## begin Data for this exercise
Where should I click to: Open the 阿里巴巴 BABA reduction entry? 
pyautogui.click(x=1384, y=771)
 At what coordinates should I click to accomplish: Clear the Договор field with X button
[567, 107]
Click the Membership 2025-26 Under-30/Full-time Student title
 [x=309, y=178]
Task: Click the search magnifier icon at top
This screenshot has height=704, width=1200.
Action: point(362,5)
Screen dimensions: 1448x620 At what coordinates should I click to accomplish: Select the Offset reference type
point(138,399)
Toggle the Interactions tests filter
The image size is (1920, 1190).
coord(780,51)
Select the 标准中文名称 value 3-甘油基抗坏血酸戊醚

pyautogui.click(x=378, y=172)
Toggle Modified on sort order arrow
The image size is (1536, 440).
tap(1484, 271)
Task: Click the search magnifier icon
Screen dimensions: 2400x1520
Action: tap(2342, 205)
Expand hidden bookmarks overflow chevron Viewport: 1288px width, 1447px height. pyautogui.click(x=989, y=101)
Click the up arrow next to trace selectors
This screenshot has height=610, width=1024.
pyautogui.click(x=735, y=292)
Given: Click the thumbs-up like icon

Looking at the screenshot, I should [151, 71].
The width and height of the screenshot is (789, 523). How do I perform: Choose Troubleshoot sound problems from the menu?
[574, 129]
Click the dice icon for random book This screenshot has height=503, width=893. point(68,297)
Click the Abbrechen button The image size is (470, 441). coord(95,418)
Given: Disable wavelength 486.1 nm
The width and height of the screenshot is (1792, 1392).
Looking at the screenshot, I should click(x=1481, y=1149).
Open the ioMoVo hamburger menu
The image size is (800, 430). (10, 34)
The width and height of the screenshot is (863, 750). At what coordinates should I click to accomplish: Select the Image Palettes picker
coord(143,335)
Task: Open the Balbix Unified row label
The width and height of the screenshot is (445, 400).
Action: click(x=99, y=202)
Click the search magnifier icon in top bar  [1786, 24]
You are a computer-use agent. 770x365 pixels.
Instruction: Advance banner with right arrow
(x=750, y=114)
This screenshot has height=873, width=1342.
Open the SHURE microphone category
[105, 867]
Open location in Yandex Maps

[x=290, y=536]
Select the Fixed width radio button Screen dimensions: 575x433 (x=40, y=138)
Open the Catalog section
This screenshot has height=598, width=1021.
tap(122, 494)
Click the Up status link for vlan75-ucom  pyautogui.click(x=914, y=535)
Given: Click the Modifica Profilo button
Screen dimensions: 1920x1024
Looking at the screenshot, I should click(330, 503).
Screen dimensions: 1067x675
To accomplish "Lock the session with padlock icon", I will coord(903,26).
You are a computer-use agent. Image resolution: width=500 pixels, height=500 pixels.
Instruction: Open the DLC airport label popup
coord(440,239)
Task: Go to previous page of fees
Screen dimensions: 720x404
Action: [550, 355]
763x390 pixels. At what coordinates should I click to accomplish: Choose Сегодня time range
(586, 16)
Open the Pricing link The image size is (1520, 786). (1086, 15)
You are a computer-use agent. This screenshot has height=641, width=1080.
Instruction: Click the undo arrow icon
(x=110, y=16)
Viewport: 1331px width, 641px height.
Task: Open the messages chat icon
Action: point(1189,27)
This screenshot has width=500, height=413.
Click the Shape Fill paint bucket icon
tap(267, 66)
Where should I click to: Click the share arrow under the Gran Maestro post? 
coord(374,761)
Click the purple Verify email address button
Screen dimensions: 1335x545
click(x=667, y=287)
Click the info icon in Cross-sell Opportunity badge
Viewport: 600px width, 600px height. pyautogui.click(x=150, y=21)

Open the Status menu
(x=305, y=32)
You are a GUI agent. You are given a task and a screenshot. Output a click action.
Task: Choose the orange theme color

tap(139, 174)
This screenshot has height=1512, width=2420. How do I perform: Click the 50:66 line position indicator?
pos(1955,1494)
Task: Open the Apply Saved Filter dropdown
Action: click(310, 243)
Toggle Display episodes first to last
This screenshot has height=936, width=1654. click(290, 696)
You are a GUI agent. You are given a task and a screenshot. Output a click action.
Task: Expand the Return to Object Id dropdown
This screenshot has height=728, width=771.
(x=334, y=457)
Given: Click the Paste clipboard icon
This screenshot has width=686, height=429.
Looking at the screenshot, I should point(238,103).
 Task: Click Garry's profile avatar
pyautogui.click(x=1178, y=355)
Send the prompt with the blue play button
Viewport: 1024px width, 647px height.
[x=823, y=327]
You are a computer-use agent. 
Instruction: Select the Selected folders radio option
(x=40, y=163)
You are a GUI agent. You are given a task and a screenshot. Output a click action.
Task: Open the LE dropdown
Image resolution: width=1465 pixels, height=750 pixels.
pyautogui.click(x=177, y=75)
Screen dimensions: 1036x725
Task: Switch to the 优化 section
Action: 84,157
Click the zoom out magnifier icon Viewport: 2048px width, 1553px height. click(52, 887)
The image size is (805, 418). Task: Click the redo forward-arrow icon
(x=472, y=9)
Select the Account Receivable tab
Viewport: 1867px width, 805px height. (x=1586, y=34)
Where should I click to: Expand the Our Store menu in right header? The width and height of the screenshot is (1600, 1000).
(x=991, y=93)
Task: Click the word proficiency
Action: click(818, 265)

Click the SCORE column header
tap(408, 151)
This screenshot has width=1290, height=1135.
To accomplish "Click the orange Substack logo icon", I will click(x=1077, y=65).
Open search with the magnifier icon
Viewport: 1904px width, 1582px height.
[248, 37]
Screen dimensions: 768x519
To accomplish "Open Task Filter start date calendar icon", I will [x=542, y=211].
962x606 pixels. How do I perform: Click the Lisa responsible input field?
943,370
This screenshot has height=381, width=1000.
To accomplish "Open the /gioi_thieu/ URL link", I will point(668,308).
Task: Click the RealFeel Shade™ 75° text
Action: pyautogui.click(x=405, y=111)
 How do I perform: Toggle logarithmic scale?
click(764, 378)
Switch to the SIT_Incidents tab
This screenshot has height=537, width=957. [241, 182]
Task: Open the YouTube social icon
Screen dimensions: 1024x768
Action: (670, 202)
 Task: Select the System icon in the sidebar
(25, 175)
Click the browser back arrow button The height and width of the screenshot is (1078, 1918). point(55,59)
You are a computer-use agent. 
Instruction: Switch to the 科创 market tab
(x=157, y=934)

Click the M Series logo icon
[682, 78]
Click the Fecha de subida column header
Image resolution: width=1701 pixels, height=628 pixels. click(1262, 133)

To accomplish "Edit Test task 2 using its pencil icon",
## end Data for this exercise
Written request
Convert the material above into a Markdown table with a Row column for the row number and an Entry column for each line, skipping blank lines.

Written response
| Row | Entry |
|---|---|
| 1 | Where should I click to: Open the 阿里巴巴 BABA reduction entry?  |
| 2 | pyautogui.click(x=1384, y=771) |
| 3 |  At what coordinates should I click to accomplish: Clear the Договор field with X button |
| 4 | [567, 107] |
| 5 | Click the Membership 2025-26 Under-30/Full-time Student title |
| 6 |  [x=309, y=178] |
| 7 | Task: Click the search magnifier icon at top |
| 8 | This screenshot has height=704, width=1200. |
| 9 | Action: point(362,5) |
| 10 | Screen dimensions: 1448x620 At what coordinates should I click to accomplish: Select the Offset reference type |
| 11 | point(138,399) |
| 12 | Toggle the Interactions tests filter |
| 13 | The image size is (1920, 1190). |
| 14 | coord(780,51) |
| 15 | Select the 标准中文名称 value 3-甘油基抗坏血酸戊醚 |
| 16 | pyautogui.click(x=378, y=172) |
| 17 | Toggle Modified on sort order arrow |
| 18 | The image size is (1536, 440). |
| 19 | tap(1484, 271) |
| 20 | Task: Click the search magnifier icon |
| 21 | Screen dimensions: 2400x1520 |
| 22 | Action: tap(2342, 205) |
| 23 | Expand hidden bookmarks overflow chevron Viewport: 1288px width, 1447px height. pyautogui.click(x=989, y=101) |
| 24 | Click the up arrow next to trace selectors |
| 25 | This screenshot has height=610, width=1024. |
| 26 | pyautogui.click(x=735, y=292) |
| 27 | Given: Click the thumbs-up like icon |
| 28 | Looking at the screenshot, I should [151, 71]. |
| 29 | The width and height of the screenshot is (789, 523). How do I perform: Choose Troubleshoot sound problems from the menu? |
| 30 | [574, 129] |
| 31 | Click the dice icon for random book This screenshot has height=503, width=893. point(68,297) |
| 32 | Click the Abbrechen button The image size is (470, 441). coord(95,418) |
| 33 | Given: Disable wavelength 486.1 nm |
| 34 | The width and height of the screenshot is (1792, 1392). |
| 35 | Looking at the screenshot, I should click(x=1481, y=1149). |
| 36 | Open the ioMoVo hamburger menu |
| 37 | The image size is (800, 430). (10, 34) |
| 38 | The width and height of the screenshot is (863, 750). At what coordinates should I click to accomplish: Select the Image Palettes picker |
| 39 | coord(143,335) |
| 40 | Task: Open the Balbix Unified row label |
| 41 | The width and height of the screenshot is (445, 400). |
| 42 | Action: click(x=99, y=202) |
| 43 | Click the search magnifier icon in top bar  [1786, 24] |
| 44 | You are a computer-use agent. 770x365 pixels. |
| 45 | Instruction: Advance banner with right arrow |
| 46 | (x=750, y=114) |
| 47 | This screenshot has height=873, width=1342. |
| 48 | Open the SHURE microphone category |
| 49 | [105, 867] |
| 50 | Open location in Yandex Maps |
| 51 | [x=290, y=536] |
| 52 | Select the Fixed width radio button Screen dimensions: 575x433 (x=40, y=138) |
| 53 | Open the Catalog section |
| 54 | This screenshot has height=598, width=1021. |
| 55 | tap(122, 494) |
| 56 | Click the Up status link for vlan75-ucom  pyautogui.click(x=914, y=535) |
| 57 | Given: Click the Modifica Profilo button |
| 58 | Screen dimensions: 1920x1024 |
| 59 | Looking at the screenshot, I should click(330, 503). |
| 60 | Screen dimensions: 1067x675 |
| 61 | To accomplish "Lock the session with padlock icon", I will coord(903,26). |
| 62 | You are a computer-use agent. Image resolution: width=500 pixels, height=500 pixels. |
| 63 | Instruction: Open the DLC airport label popup |
| 64 | coord(440,239) |
| 65 | Task: Go to previous page of fees |
| 66 | Screen dimensions: 720x404 |
| 67 | Action: [550, 355] |
| 68 | 763x390 pixels. At what coordinates should I click to accomplish: Choose Сегодня time range |
| 69 | (586, 16) |
| 70 | Open the Pricing link The image size is (1520, 786). (1086, 15) |
| 71 | You are a computer-use agent. This screenshot has height=641, width=1080. |
| 72 | Instruction: Click the undo arrow icon |
| 73 | (x=110, y=16) |
| 74 | Viewport: 1331px width, 641px height. |
| 75 | Task: Open the messages chat icon |
| 76 | Action: point(1189,27) |
| 77 | This screenshot has width=500, height=413. |
| 78 | Click the Shape Fill paint bucket icon |
| 79 | tap(267, 66) |
| 80 | Where should I click to: Click the share arrow under the Gran Maestro post?  |
| 81 | coord(374,761) |
| 82 | Click the purple Verify email address button |
| 83 | Screen dimensions: 1335x545 |
| 84 | click(x=667, y=287) |
| 85 | Click the info icon in Cross-sell Opportunity badge |
| 86 | Viewport: 600px width, 600px height. pyautogui.click(x=150, y=21) |
| 87 | Open the Status menu |
| 88 | (x=305, y=32) |
| 89 | You are a GUI agent. You are given a task and a screenshot. Output a click action. |
| 90 | Task: Choose the orange theme color |
| 91 | tap(139, 174) |
| 92 | This screenshot has height=1512, width=2420. How do I perform: Click the 50:66 line position indicator? |
| 93 | pos(1955,1494) |
| 94 | Task: Open the Apply Saved Filter dropdown |
| 95 | Action: click(310, 243) |
| 96 | Toggle Display episodes first to last |
| 97 | This screenshot has height=936, width=1654. click(290, 696) |
| 98 | You are a GUI agent. You are given a task and a screenshot. Output a click action. |
| 99 | Task: Expand the Return to Object Id dropdown |
| 100 | This screenshot has height=728, width=771. |
| 101 | (x=334, y=457) |
| 102 | Given: Click the Paste clipboard icon |
| 103 | This screenshot has width=686, height=429. |
| 104 | Looking at the screenshot, I should point(238,103). |
| 105 |  Task: Click Garry's profile avatar |
| 106 | pyautogui.click(x=1178, y=355) |
| 107 | Send the prompt with the blue play button |
| 108 | Viewport: 1024px width, 647px height. |
| 109 | [x=823, y=327] |
| 110 | You are a computer-use agent.  |
| 111 | Instruction: Select the Selected folders radio option |
| 112 | (x=40, y=163) |
| 113 | You are a GUI agent. You are given a task and a screenshot. Output a click action. |
| 114 | Task: Open the LE dropdown |
| 115 | Image resolution: width=1465 pixels, height=750 pixels. |
| 116 | pyautogui.click(x=177, y=75) |
| 117 | Screen dimensions: 1036x725 |
| 118 | Task: Switch to the 优化 section |
| 119 | Action: 84,157 |
| 120 | Click the zoom out magnifier icon Viewport: 2048px width, 1553px height. click(52, 887) |
| 121 | The image size is (805, 418). Task: Click the redo forward-arrow icon |
| 122 | (x=472, y=9) |
| 123 | Select the Account Receivable tab |
| 124 | Viewport: 1867px width, 805px height. (x=1586, y=34) |
| 125 | Where should I click to: Expand the Our Store menu in right header? The width and height of the screenshot is (1600, 1000). |
| 126 | (x=991, y=93) |
| 127 | Task: Click the word proficiency |
| 128 | Action: click(818, 265) |
| 129 | Click the SCORE column header |
| 130 | tap(408, 151) |
| 131 | This screenshot has width=1290, height=1135. |
| 132 | To accomplish "Click the orange Substack logo icon", I will click(x=1077, y=65). |
| 133 | Open search with the magnifier icon |
| 134 | Viewport: 1904px width, 1582px height. |
| 135 | [248, 37] |
| 136 | Screen dimensions: 768x519 |
| 137 | To accomplish "Open Task Filter start date calendar icon", I will [x=542, y=211]. |
| 138 | 962x606 pixels. How do I perform: Click the Lisa responsible input field? |
| 139 | 943,370 |
| 140 | This screenshot has height=381, width=1000. |
| 141 | To accomplish "Open the /gioi_thieu/ URL link", I will point(668,308). |
| 142 | Task: Click the RealFeel Shade™ 75° text |
| 143 | Action: pyautogui.click(x=405, y=111) |
| 144 |  How do I perform: Toggle logarithmic scale? |
| 145 | click(764, 378) |
| 146 | Switch to the SIT_Incidents tab |
| 147 | This screenshot has height=537, width=957. [241, 182] |
| 148 | Task: Open the YouTube social icon |
| 149 | Screen dimensions: 1024x768 |
| 150 | Action: (670, 202) |
| 151 |  Task: Select the System icon in the sidebar |
| 152 | (25, 175) |
| 153 | Click the browser back arrow button The height and width of the screenshot is (1078, 1918). point(55,59) |
| 154 | You are a computer-use agent.  |
| 155 | Instruction: Switch to the 科创 market tab |
| 156 | (x=157, y=934) |
| 157 | Click the M Series logo icon |
| 158 | [682, 78] |
| 159 | Click the Fecha de subida column header |
| 160 | Image resolution: width=1701 pixels, height=628 pixels. click(1262, 133) |
| 161 | To accomplish "Edit Test task 2 using its pencil icon", |